Je vais commencer par la scène qui a déclenché tout ça. Un mardi matin, 7h40, je récupère le flacon de savon liquide posé près du lavabo. Il est gluant. Une coulée séchée a formé une petite flaque beige sur le rebord. Mon plus jeune vient de se laver les mains — en appuyant dessus avec des doigts couverts de dentifrice.
On appelle ça l'hygiène ? Moi j'appelle ça une station de transfert à microbes. Et pourtant, chez nous, on nettoyait ce rebord deux fois par semaine.
C'est en cherchant une alternative que je suis tombé sur le Foamatic, un distributeur automatique qui détecte la main et libère une dose de mousse sans qu'on touche quoi que ce soit. Je l'ai commandé en me disant que ce serait un gadget de plus dans le tiroir. Deux mois plus tard, il est toujours sur le lavabo — et j'en ai racheté deux.
Ce qu'est réellement le Foamatic
Ce n'est pas un appareil médical, et il ne désinfecte rien tout seul. C'est un distributeur de savon moussant à capteur infrarouge : vous versez du savon liquide dilué dans le réservoir, l'appareil le mélange à l'air et le restitue sous forme de mousse aérienne quand votre main passe sous le bec.
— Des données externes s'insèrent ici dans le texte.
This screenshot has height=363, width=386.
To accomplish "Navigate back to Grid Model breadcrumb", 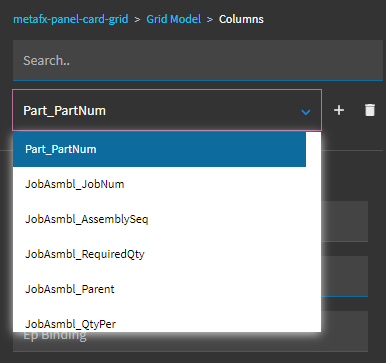I will pos(174,19).
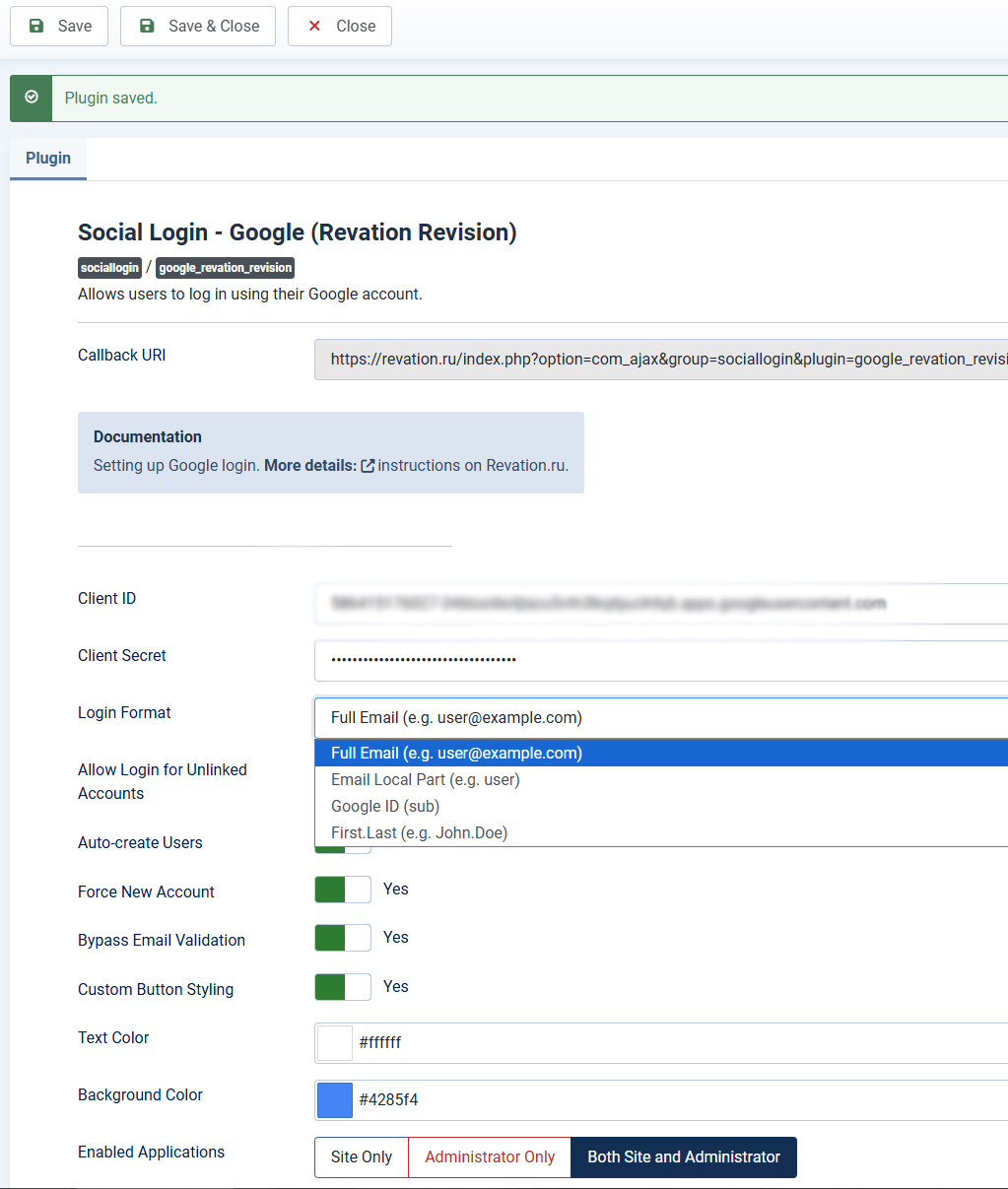Open instructions on Revation.ru link
The image size is (1008, 1189).
pos(472,466)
La différence avec une pompe classique est plus grande que je ne le pensais. Une pompe manuelle envoie une giclée de gel concentré qu'il faut ensuite émulsionner avec de l'eau. La mousse, elle, est déjà prête : elle s'étale immédiatement sur toute la main, y compris entre les doigts. Résultat, les enfants frottent plus longtemps parce que la mousse « tient » plus longtemps.